Record excerpts =
####

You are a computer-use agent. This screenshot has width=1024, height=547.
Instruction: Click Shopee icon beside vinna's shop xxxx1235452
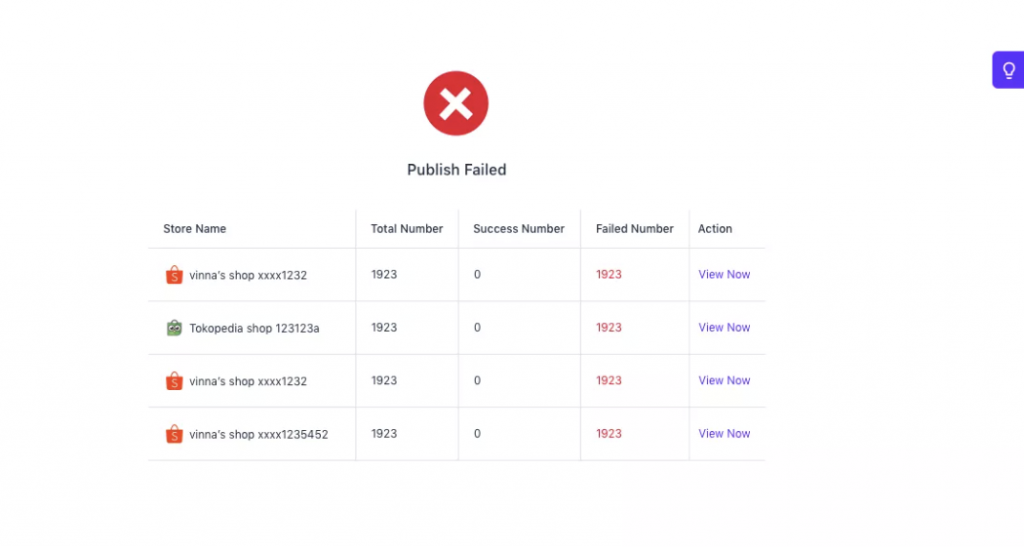(174, 434)
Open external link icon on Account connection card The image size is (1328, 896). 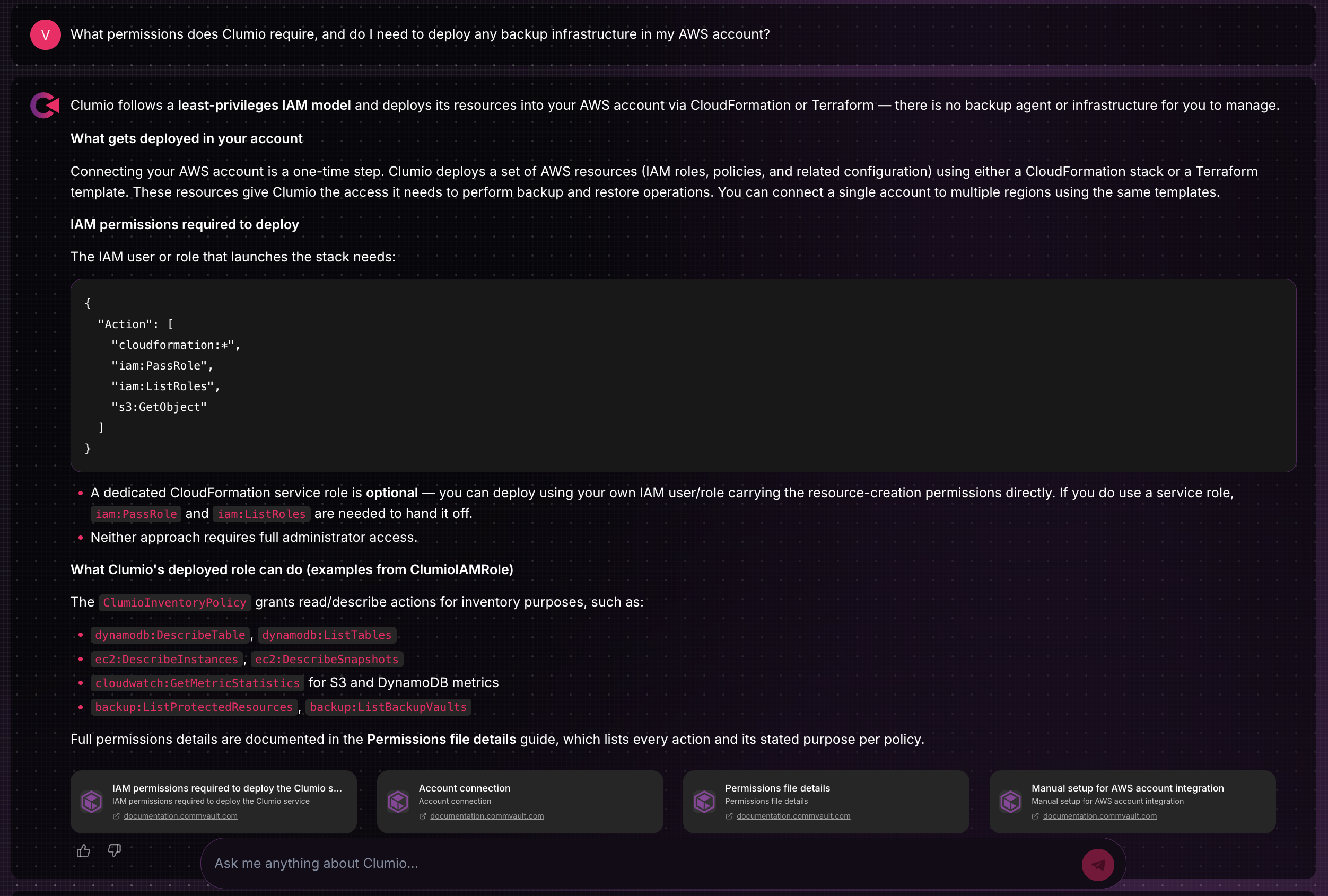[x=423, y=816]
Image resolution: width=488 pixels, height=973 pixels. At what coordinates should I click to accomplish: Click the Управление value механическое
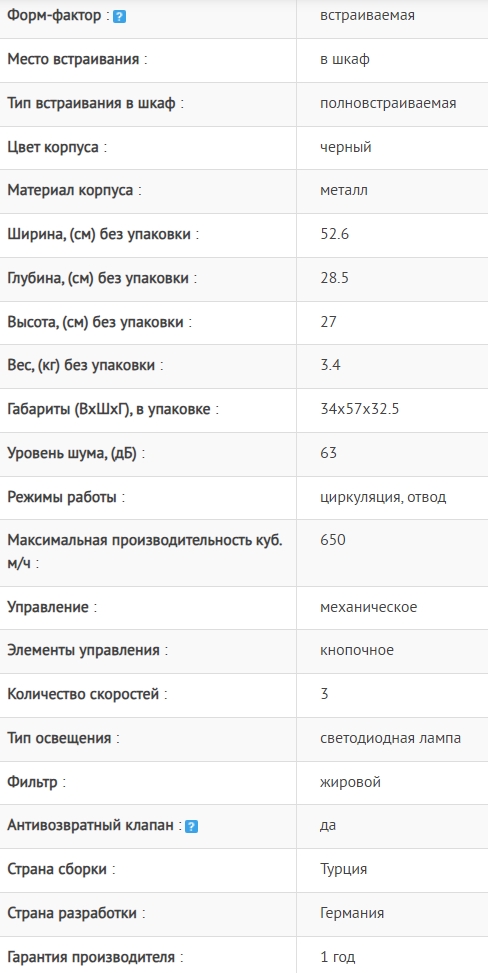(x=369, y=607)
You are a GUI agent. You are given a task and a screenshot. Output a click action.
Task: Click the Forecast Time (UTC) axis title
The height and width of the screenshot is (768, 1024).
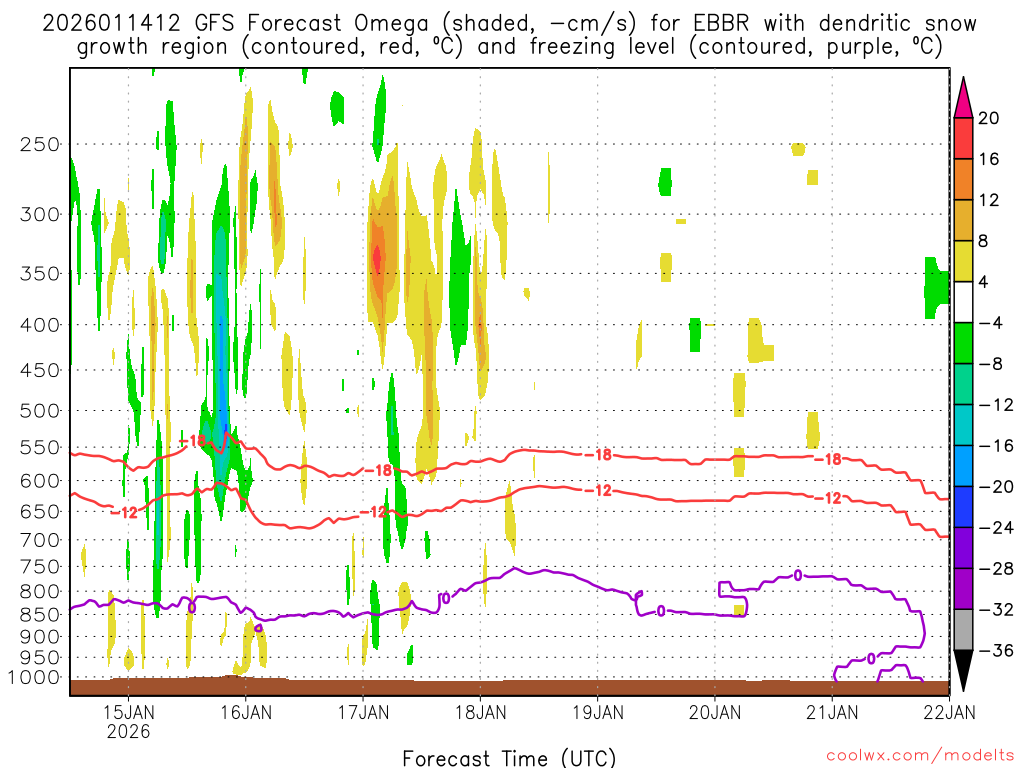pos(509,757)
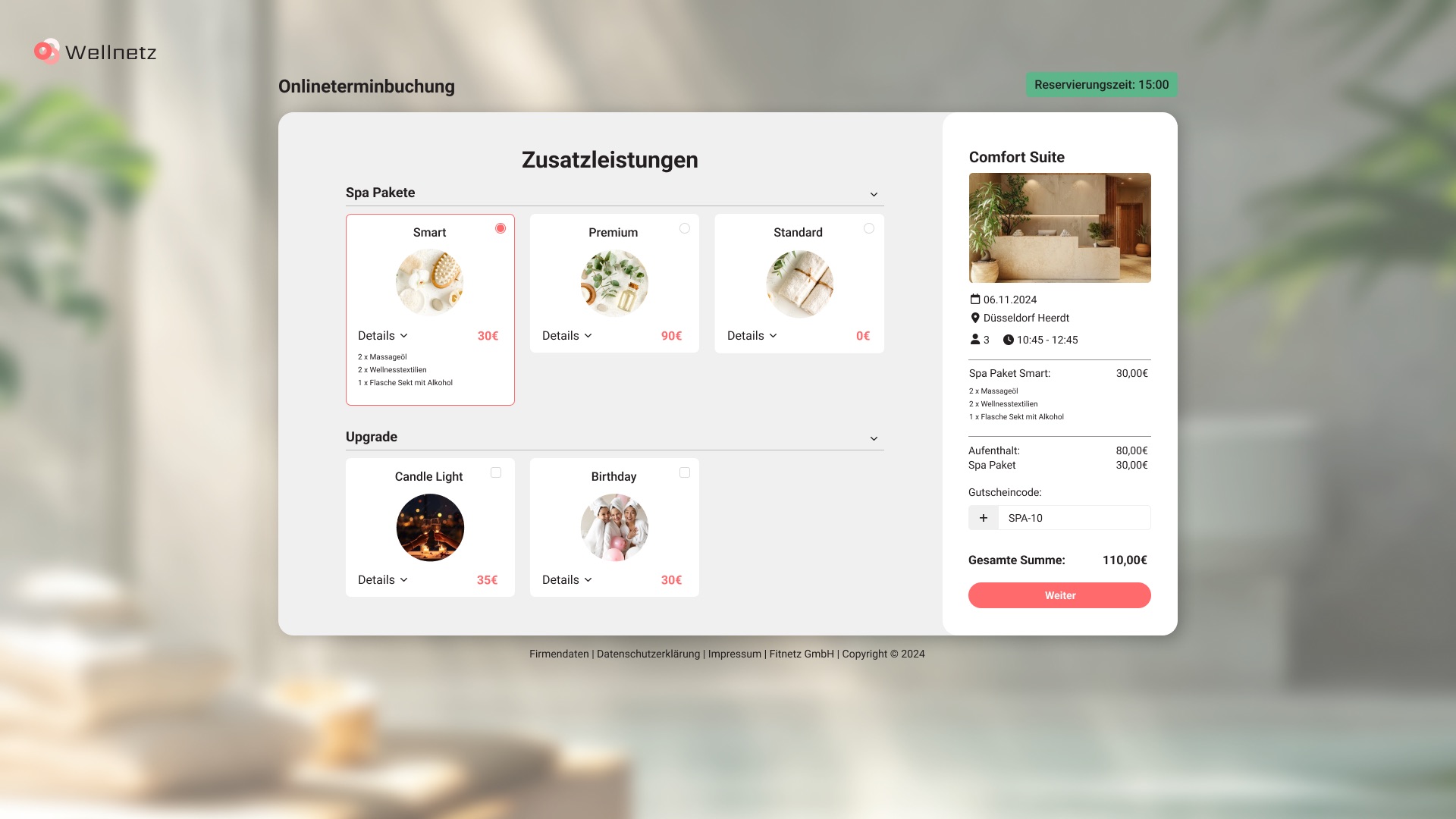Expand Details of the Birthday upgrade
Image resolution: width=1456 pixels, height=819 pixels.
pyautogui.click(x=567, y=580)
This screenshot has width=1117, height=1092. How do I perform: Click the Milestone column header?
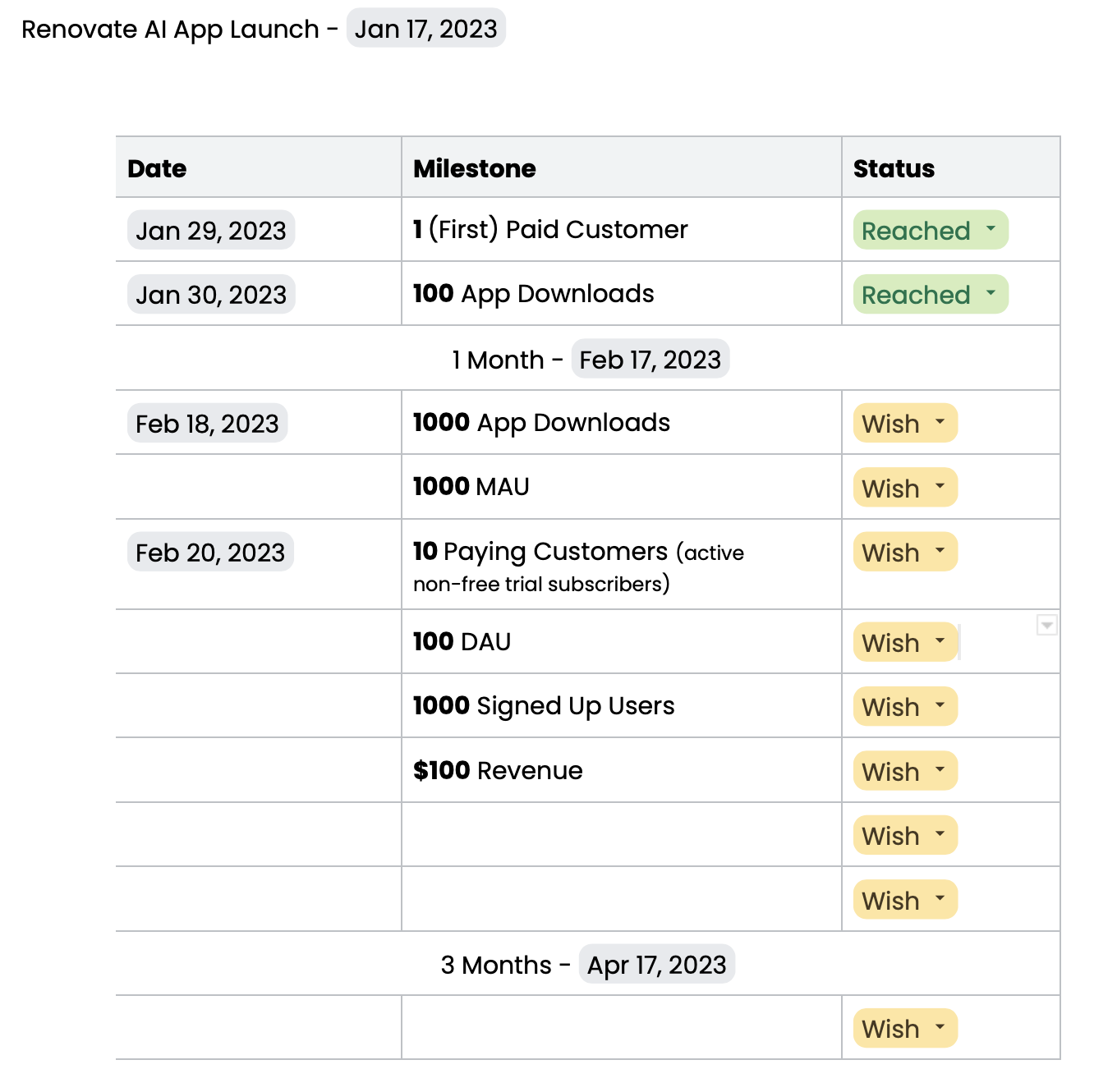click(x=475, y=168)
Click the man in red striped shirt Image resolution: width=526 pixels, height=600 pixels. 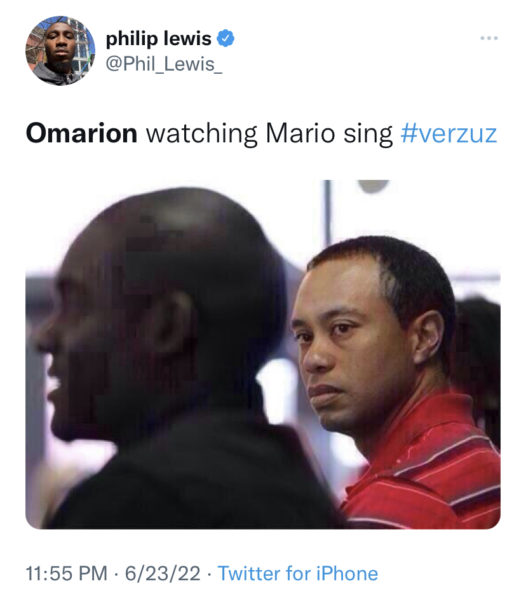(398, 383)
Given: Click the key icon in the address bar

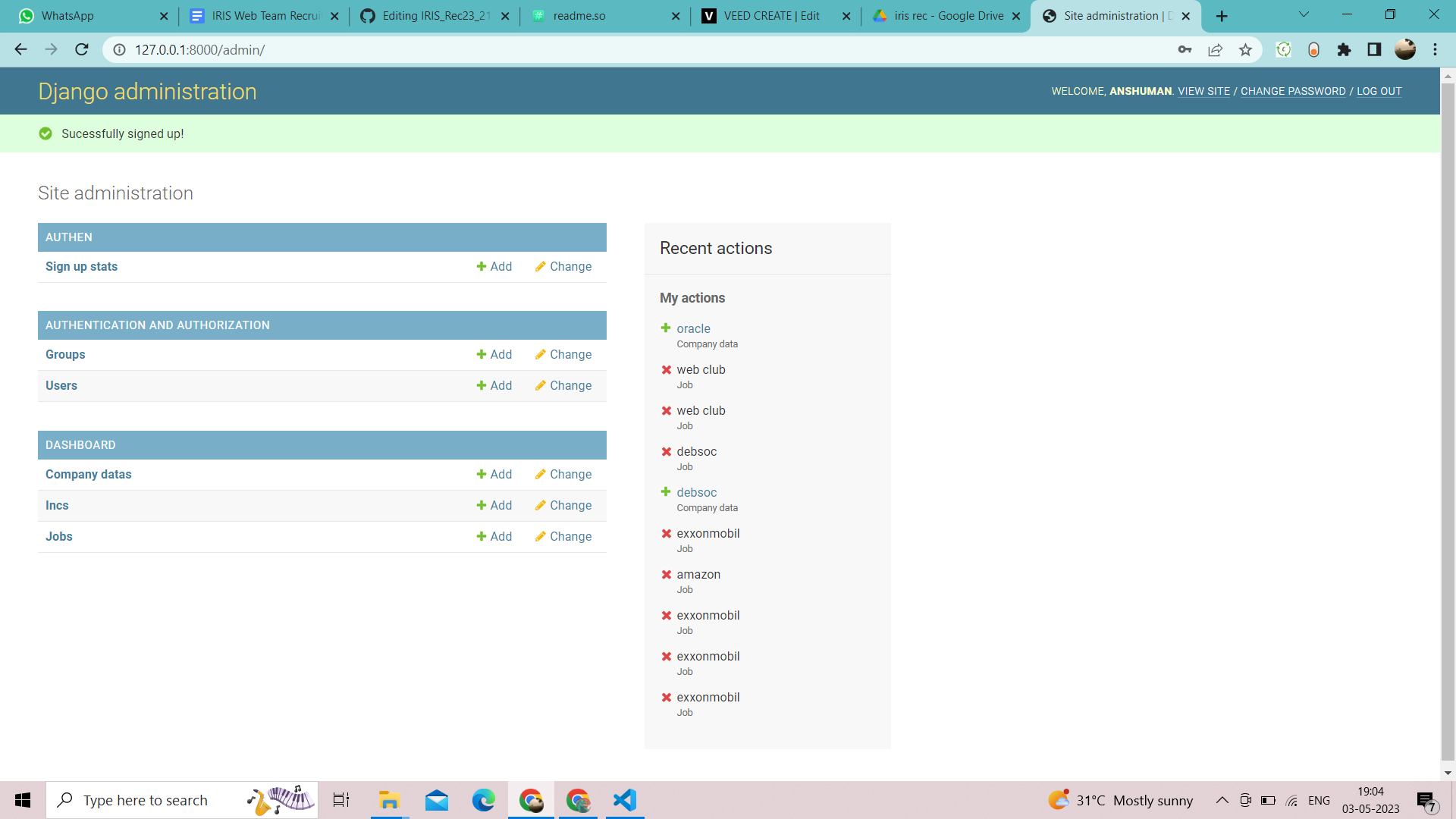Looking at the screenshot, I should (x=1185, y=49).
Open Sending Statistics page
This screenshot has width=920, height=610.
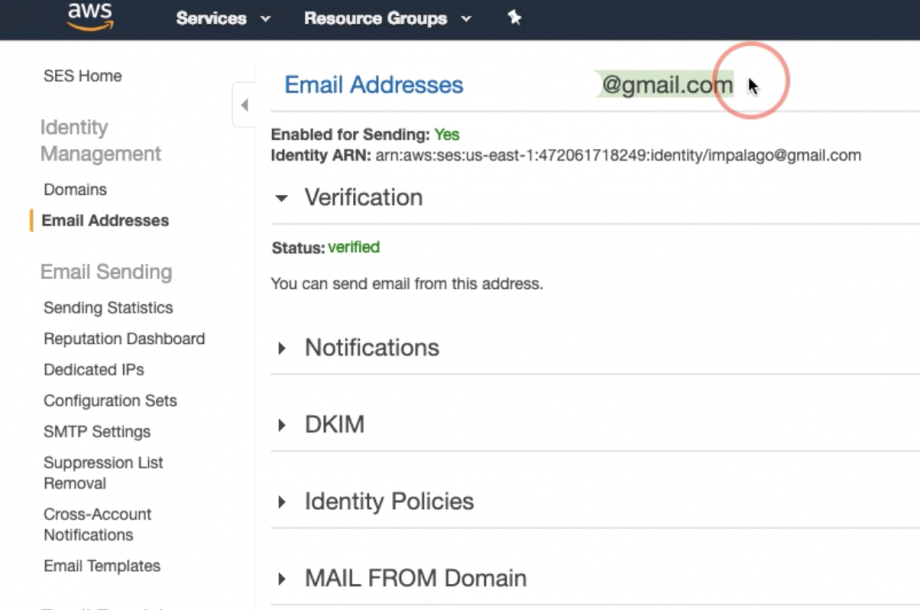pos(108,308)

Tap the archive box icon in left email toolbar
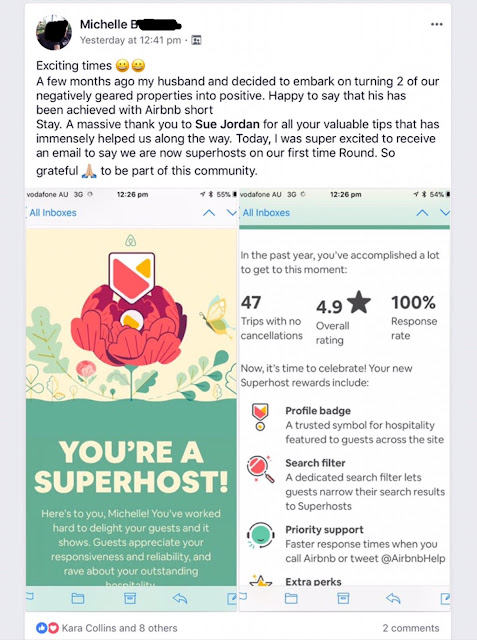[130, 598]
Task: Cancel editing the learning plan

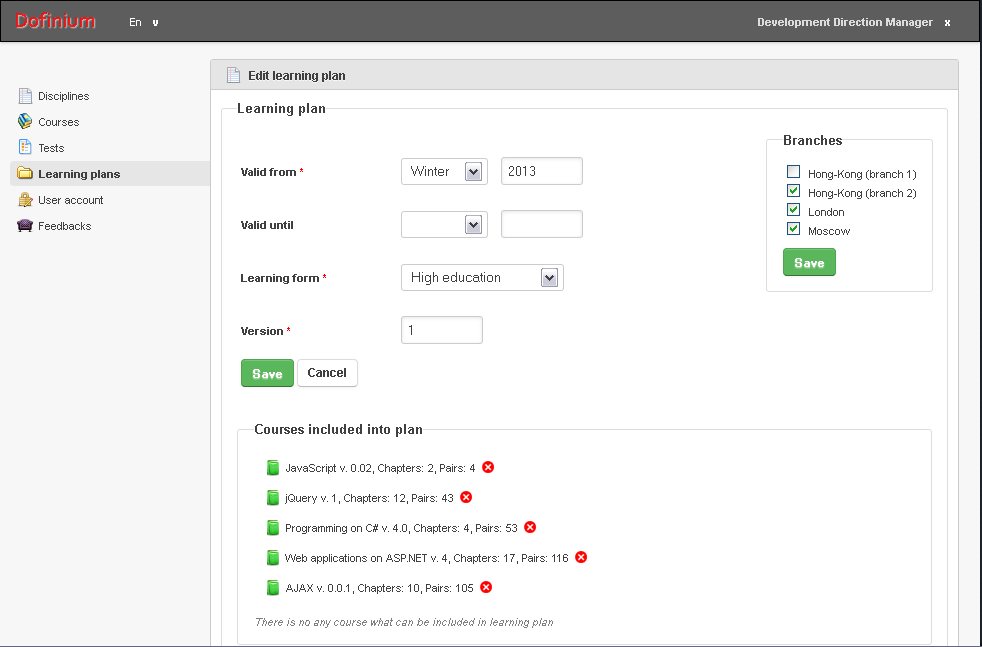Action: [x=327, y=373]

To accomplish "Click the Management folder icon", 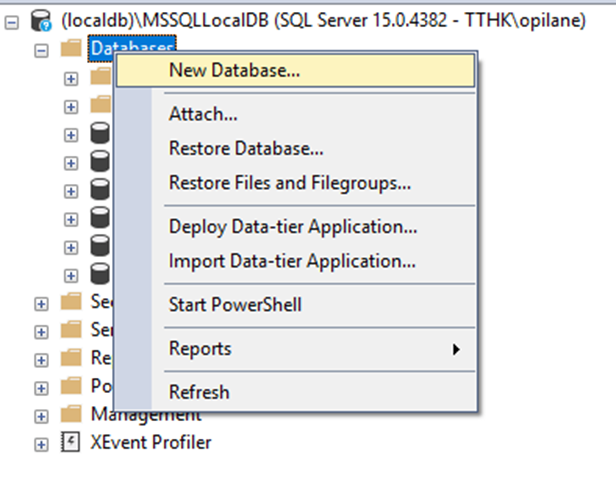I will 70,414.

####

Aim =
Rewrite the records from the line containing "Image resolution: width=488" through the line containing "(x=369, y=607)" as a two-column CSV with the headers text and answer. Give one row per record, put each value in a single quoted field with its line breaks replaced by spaces, and leave out the pictures.

Answer to this exercise =
text,answer
"Image resolution: width=488 pixels, height=973 pixels. At what coordinates should I click to accomplish: Click the Управление value механическое","(x=369, y=607)"